- [WHAT THE EXERCISE ASKS] Once you find a line containing the word "computer" in the entries below, copy it.

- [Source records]

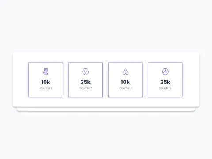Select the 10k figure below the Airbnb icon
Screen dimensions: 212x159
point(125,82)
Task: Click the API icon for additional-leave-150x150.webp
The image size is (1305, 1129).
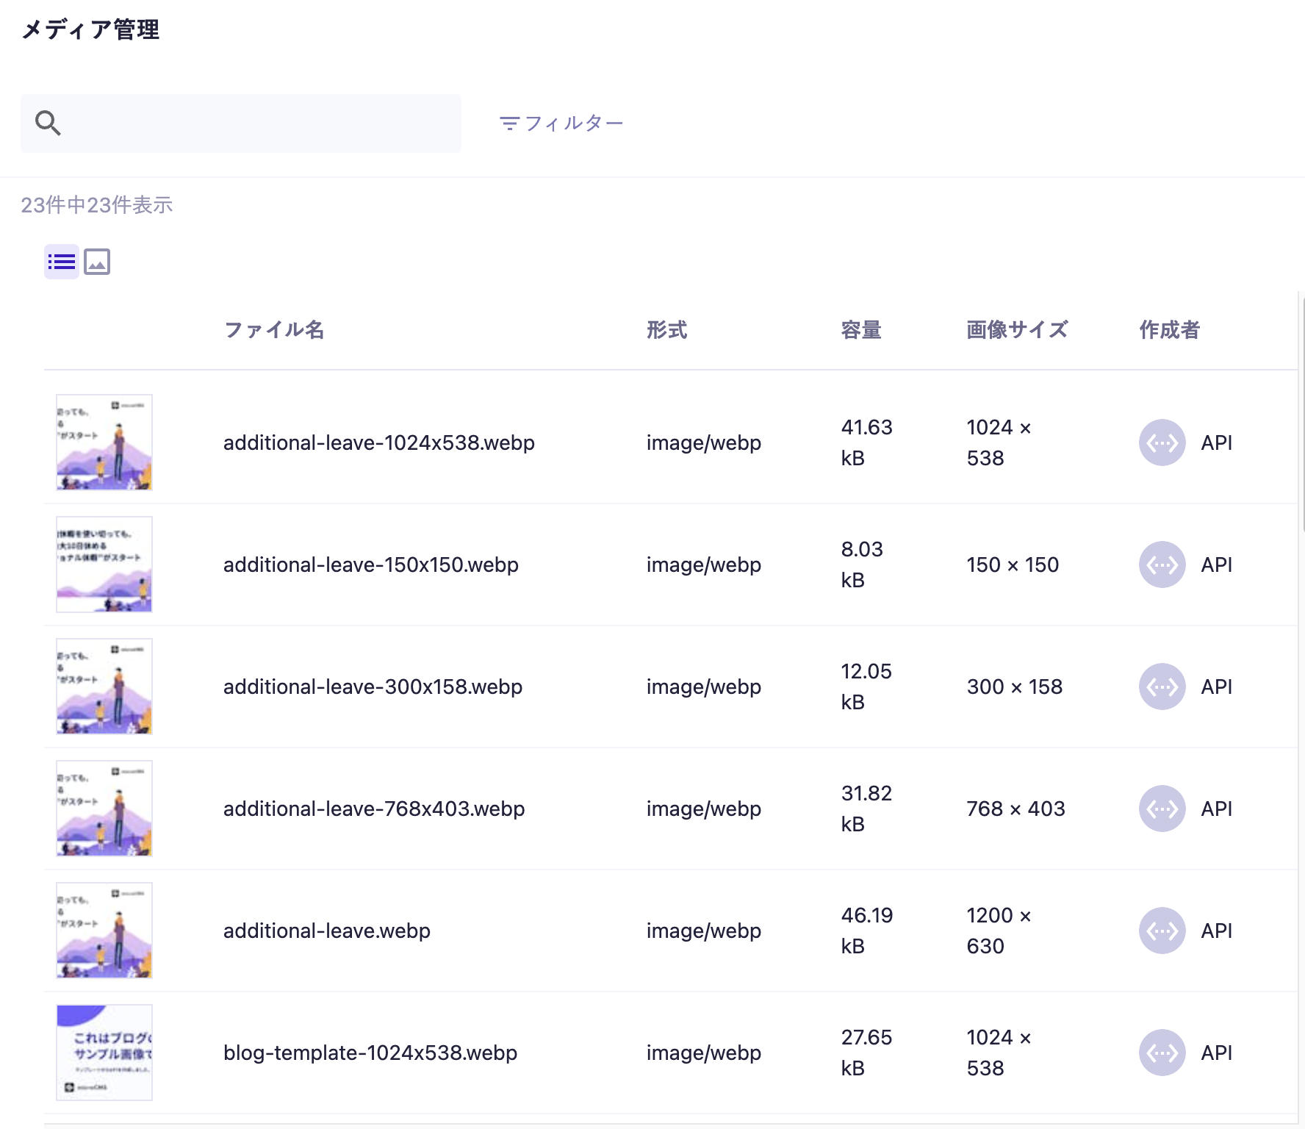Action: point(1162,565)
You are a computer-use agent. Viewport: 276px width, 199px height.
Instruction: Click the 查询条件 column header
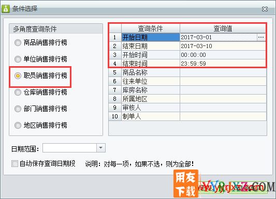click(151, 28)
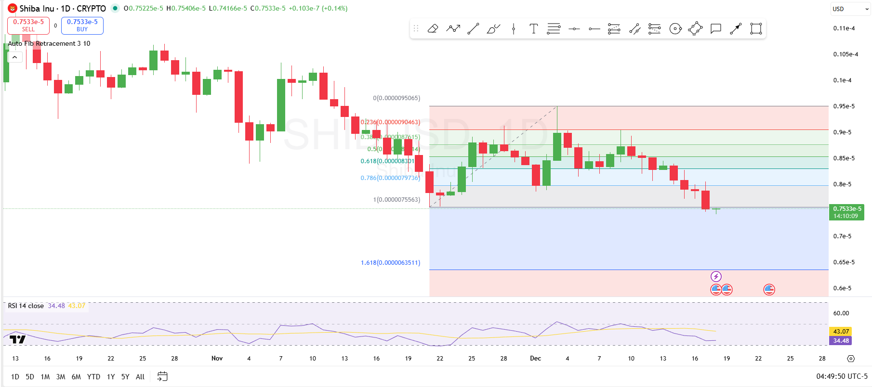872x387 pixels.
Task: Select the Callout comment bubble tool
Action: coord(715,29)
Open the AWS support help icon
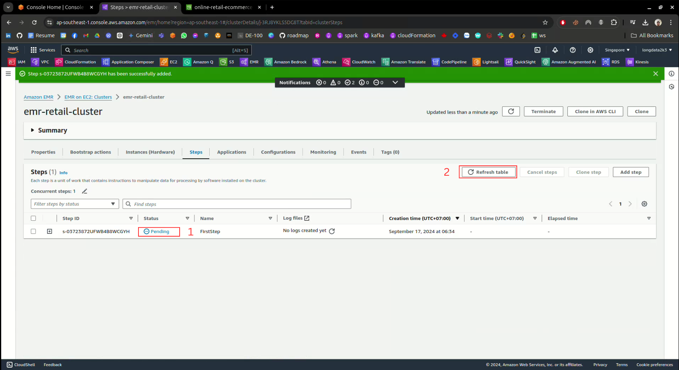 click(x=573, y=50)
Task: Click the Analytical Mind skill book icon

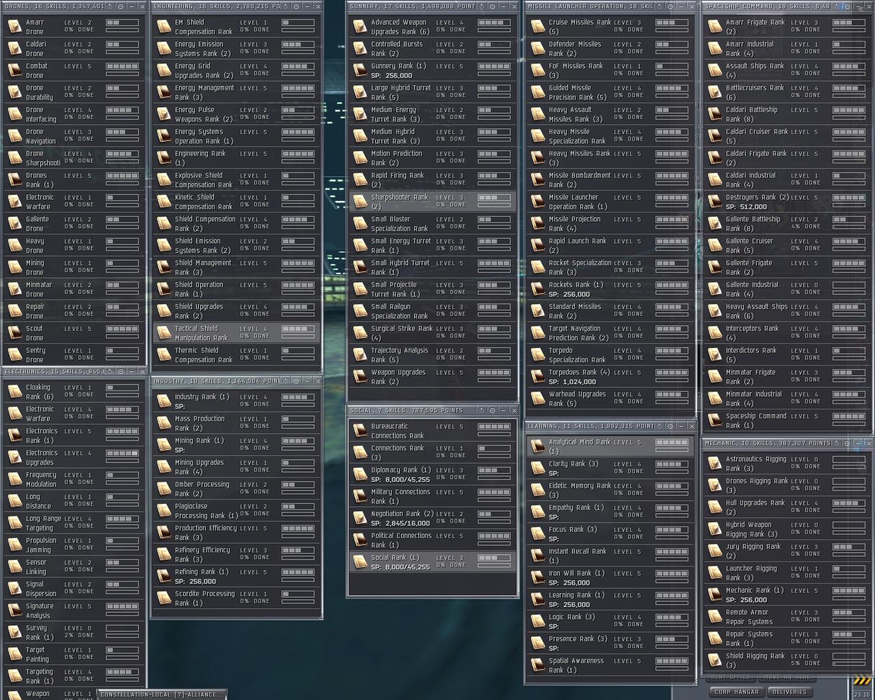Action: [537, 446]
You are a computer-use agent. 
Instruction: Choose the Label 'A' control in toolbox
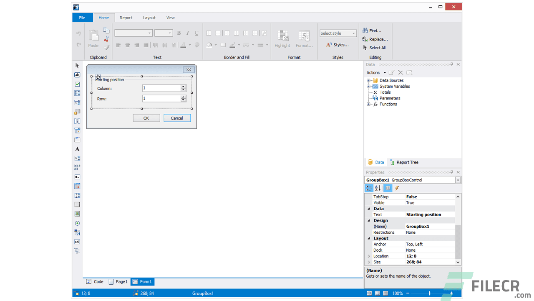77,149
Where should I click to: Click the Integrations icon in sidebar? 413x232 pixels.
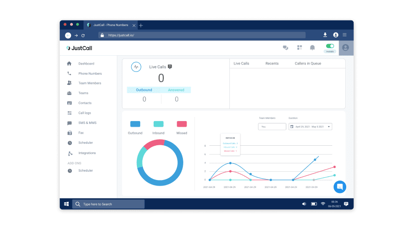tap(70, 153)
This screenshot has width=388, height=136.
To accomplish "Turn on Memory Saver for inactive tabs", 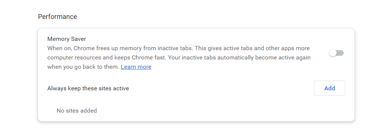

- [RESULT OF THE TASK]
You are a computer-use agent. Viewport: 276px width, 199px height.
You are a computer-use agent. 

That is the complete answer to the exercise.